# Texte du document:
# # # # #
Le rêve d’un homme fait partie de la mémoire de tous.
— J. L. Borges
Le début d’année est l’occasion d’offrir ses meilleurs vœux. En cette nouvelle année virale, que dire? D’autant que la COP 26, en marge du dernier rapport du GIEC, n’a pas réussi à atténuer l’écoanxiété ambiante. Si la tendance se maintient, la cible de 1,5 °C sera hors d’atteinte, la hausse planétaire d’ici la fin du siècle se situera au-delà de 2 °C, avec une kyrielle de catastrophes d’ici là. Il s’agit d’une condamnation à mort pour des millions de personnes, ce que les pays riches feignent d’ignorer. Détourner le regard est un réflexe tellement humain. C’est par un mécanisme similaire que la cellule de crise COVID n’a pas « vu » l’impact sur les CHSLD de sa décision de protéger avant tout les hôpitaux, avec comme conséquence l’hécatombe que l’on sait : 10 % de décès, un record mondial.
La balle de l’avenir est dans le camp des plus gros joueurs. Or nos voisins du sud connaissent une érosion de la démocratie inquiétante, la polarisation est telle qu’on les croirait au bord d’une guerre civile. Du côté chinois, le peuple souffre de la pollution, ce qui explique les investissements massifs dans les énergies vertes; néanmoins, si la bulle immobilière venait à éclater, le climat social pourrait se dégrader. Ne manquerait plus que Xi Jinping envahisse Taiwan afin de faire diversion, que la Russie en profite pour envahir l’Ukraine, pour que « the shit hits the fan ».
QU’EST-CE QUI PEUT NOUS ÉVITER DE SOMBRER DANS LE DÉSESPOIR OU LE
DÉNI TOTAL?
Entendre parler vrai. Le courage et la sincérité. Malheureusement, comme le dit Sergueï Zimov, ce scientifique qui tente la folle aventure de récréer l’écosystème du pléistocène en Sibérie afin de ralentir la fonte du pergélisol : « Il n’y a pas un homme politique pour se préoccuper sincèrement du climat. » Rappelons-le, la fonte du pergélisol est une bombe atomique climatique dont le compte à rebours est commencé. Croire que la fée électrique va tout arranger, que nous pourrons continuer à consommer follement pour le bien de l’économie, c’est croire au père Noël et au retour des Nordiques.
# # # # #
# Données fournies:
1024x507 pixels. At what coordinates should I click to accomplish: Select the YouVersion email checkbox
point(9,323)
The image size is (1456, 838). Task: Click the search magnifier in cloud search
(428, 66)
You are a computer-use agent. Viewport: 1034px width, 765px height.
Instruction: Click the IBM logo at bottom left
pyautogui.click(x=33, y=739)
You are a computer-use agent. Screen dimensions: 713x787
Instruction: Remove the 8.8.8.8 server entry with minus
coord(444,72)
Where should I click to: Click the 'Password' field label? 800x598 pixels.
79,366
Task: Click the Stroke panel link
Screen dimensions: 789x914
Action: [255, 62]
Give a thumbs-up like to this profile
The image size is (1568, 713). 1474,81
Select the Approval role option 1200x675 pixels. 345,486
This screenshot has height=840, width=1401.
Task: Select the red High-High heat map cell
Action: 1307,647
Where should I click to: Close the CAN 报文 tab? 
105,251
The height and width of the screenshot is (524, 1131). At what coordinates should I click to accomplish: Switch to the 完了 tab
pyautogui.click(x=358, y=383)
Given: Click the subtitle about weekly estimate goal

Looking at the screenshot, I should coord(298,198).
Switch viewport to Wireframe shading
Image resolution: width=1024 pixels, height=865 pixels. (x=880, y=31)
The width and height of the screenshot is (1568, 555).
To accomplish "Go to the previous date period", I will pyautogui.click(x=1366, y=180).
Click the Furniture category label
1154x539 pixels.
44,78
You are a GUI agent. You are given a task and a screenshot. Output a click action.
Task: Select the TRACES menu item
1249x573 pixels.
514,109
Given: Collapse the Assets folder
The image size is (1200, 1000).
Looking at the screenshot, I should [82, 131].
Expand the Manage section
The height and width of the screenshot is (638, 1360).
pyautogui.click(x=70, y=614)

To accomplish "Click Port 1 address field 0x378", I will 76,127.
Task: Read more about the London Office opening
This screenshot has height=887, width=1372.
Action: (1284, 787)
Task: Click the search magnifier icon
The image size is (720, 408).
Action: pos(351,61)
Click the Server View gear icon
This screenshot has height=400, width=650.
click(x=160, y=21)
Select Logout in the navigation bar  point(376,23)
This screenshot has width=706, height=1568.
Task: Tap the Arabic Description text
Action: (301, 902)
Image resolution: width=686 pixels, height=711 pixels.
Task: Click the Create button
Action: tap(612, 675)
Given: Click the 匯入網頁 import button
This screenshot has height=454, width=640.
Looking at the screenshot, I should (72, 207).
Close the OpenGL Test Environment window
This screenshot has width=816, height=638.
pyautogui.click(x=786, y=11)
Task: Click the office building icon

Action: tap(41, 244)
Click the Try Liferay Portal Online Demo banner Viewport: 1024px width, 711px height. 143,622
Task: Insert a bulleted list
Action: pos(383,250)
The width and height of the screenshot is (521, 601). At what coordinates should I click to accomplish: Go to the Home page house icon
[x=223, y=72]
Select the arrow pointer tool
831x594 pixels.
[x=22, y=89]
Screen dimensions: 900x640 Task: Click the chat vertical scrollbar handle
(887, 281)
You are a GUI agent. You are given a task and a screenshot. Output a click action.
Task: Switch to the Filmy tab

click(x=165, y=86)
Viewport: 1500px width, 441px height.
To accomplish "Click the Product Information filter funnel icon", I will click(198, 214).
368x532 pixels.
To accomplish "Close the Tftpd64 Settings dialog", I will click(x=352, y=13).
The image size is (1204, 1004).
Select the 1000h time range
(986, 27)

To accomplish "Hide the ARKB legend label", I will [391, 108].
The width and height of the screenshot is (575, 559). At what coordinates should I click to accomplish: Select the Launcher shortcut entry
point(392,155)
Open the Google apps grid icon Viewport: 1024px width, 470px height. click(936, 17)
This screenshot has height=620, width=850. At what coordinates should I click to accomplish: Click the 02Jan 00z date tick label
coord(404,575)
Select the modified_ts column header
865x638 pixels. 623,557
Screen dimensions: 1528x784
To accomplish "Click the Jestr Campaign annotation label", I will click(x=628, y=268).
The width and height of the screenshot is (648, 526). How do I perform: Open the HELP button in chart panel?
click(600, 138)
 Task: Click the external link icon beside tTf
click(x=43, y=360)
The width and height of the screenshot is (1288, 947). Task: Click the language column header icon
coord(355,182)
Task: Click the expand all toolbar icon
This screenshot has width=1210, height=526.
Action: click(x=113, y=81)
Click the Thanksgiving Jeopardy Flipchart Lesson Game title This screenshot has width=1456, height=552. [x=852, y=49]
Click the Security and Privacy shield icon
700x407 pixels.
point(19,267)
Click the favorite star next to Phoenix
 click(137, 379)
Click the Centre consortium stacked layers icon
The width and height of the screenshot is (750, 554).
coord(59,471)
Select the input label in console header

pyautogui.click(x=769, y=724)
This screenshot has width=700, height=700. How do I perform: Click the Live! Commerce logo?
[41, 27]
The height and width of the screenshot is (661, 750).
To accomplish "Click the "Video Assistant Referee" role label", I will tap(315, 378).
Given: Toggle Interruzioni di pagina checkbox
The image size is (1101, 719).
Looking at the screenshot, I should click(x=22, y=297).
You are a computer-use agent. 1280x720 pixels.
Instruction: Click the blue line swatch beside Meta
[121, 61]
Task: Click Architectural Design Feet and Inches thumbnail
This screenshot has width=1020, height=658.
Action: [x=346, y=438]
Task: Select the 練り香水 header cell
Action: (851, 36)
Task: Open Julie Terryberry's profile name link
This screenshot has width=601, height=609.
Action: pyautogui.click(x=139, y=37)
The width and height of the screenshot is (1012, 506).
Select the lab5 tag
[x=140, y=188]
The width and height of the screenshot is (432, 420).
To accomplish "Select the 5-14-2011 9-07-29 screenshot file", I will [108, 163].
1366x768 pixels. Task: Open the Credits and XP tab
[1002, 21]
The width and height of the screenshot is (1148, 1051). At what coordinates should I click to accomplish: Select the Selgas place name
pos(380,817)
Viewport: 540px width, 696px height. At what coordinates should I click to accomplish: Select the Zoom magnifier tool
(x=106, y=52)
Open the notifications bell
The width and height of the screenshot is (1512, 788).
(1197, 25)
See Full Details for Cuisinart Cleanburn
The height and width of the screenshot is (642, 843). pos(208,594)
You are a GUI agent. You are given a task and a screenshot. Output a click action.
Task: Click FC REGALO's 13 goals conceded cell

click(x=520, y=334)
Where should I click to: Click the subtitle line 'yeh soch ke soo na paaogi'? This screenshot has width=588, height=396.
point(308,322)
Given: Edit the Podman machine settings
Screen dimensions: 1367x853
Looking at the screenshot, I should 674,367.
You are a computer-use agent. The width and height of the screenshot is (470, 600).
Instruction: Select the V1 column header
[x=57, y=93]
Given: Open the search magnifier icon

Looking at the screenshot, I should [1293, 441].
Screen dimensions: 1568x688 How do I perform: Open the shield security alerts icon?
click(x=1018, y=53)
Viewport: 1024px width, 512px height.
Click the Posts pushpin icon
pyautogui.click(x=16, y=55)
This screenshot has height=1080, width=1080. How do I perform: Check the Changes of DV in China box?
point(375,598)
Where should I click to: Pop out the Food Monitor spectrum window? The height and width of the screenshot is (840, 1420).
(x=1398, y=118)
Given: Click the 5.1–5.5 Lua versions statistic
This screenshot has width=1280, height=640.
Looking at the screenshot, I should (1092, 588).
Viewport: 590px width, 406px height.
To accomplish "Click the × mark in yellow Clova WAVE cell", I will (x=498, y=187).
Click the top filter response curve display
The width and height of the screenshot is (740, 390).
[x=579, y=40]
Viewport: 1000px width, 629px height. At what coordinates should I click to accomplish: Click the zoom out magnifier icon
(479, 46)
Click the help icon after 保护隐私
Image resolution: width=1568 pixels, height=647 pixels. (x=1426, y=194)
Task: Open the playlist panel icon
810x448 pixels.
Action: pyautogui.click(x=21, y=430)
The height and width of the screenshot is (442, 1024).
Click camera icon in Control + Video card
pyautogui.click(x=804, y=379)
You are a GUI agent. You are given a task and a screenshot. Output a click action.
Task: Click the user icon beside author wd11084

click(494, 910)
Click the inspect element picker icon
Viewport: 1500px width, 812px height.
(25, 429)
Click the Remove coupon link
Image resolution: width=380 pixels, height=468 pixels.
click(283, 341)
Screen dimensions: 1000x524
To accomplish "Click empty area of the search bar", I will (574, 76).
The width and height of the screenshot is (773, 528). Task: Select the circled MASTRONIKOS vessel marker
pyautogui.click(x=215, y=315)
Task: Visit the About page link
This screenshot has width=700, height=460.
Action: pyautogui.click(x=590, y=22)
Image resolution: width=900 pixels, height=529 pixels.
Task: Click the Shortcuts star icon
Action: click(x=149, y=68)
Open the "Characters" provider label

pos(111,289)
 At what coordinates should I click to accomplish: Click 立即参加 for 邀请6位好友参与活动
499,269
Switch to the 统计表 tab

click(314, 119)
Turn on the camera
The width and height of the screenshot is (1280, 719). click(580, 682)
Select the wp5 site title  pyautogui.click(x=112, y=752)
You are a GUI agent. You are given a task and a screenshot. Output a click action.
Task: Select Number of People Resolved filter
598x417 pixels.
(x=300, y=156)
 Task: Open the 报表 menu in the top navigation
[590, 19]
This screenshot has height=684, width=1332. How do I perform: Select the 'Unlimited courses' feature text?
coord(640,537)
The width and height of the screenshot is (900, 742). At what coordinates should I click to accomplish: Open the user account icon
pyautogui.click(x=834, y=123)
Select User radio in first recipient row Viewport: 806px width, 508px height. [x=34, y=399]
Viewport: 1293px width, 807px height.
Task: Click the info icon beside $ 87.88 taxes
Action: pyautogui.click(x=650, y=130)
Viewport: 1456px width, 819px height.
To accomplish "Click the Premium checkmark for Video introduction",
# # # # #
# Énoncé du problème:
Traduisez en anglais cette phrase du texte sur l'écoanxiété : « Détourner le regard est un réflexe tellement humain. »

# Résultat de la tâche:
Looking away is such a human reflex.